Ricardo’s work was far more abstract, of course. He discovered potential benefits from trade between countries with any level of industrial development. Quantitative differences in labour costs for goods produced in different countries were found to be a universal source of mutual benefits in international trade. This was a great accomplishment for abstract economic analysis, which surpassed the capacities of common sense. However, for the more concrete canon, which considered historical details, countries were qualitatively different, and all of them, except Britain, found it difficult to take advantage of free trade. We can also find a contribution to disaggregated analysis in Ricardo’s theory. It is the distinction between industrial and agricultural sectors, the latter being characterised by diminishing returns, which leads to the disappearance of profits and a gloomy future for the economy (Ibid.). However, Ricardo did not believe that industrial growth could save the economy from this outcome.
The important feature of the first canon is the homogeneity of economic agents (except class differences between landowners, capitalists, and workers, which played a great role in classical political economy where income distribution was a major problem) and the commensurability of all goods, which are valued according to the quantity of labour they represent. Homogeneity and uniformity also implied a standard assumption of constant returns to scale (Reinert, 2016, p. 35). This homogeneity allows a quantitative approach to growth, a comparison in terms of aggregate quantities of goods in value terms. Important disaggregations used by classical political economists were the distinction between agriculture and the rest (physiocrats) and between consumer and producer goods.

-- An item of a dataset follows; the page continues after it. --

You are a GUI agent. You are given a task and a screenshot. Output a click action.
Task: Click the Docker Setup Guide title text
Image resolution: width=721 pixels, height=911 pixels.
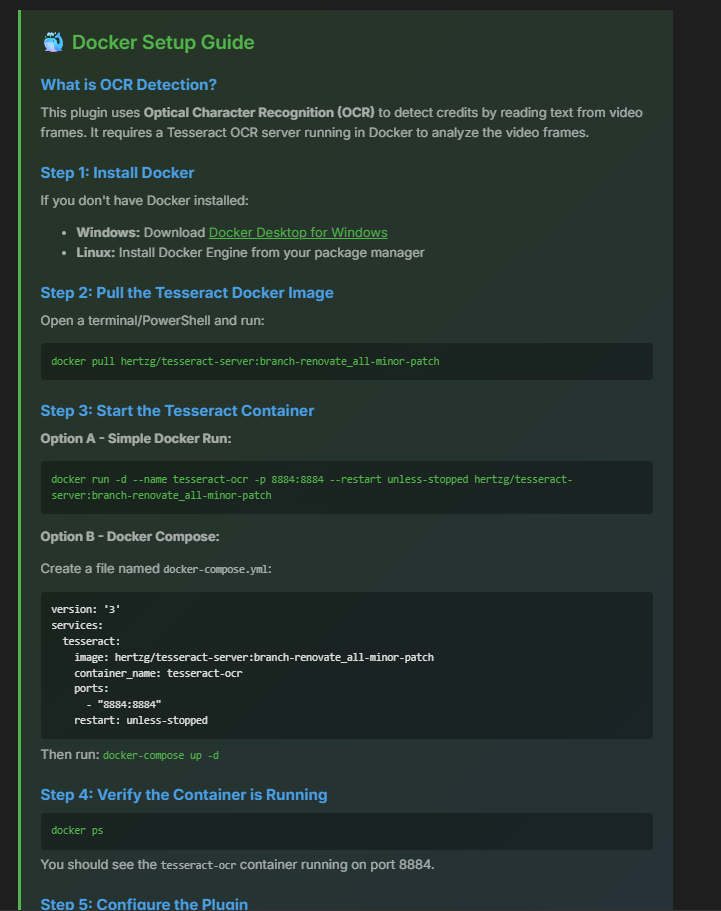[x=163, y=42]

The representatives of the abstract canon (Quesnay and Marx) invented sophisticated numerical schemes that illustrated how a balance between these parts or sectors of the economy could be reached. The case of Marx is more difficult and will be dealt with specifically later.
Overall, growth within the abstract canon was achieved by means of capital accumulation (capital also being homogenous and expressed in monetary terms). In turn, accumulation was caused by saving, due to thrift and other bourgeois virtues.
Compared with classical political economy, the marginal revolution increased even more the degree of abstraction within the first canon. The static equilibrium analysis presumed that the optimal outcome had already been achieved by economic agents. Even the dynamics took the form of comparative statistics. Thus, optimality was built into the economic theory – there was virtually no need for development. Many decades elapsed until a neoclassical theory of growth emerged, due to the efforts of Robert Solow (1956) and Trevor Swan (1956). They brought growth to the first canon of economics, but it was purely quantitative growth.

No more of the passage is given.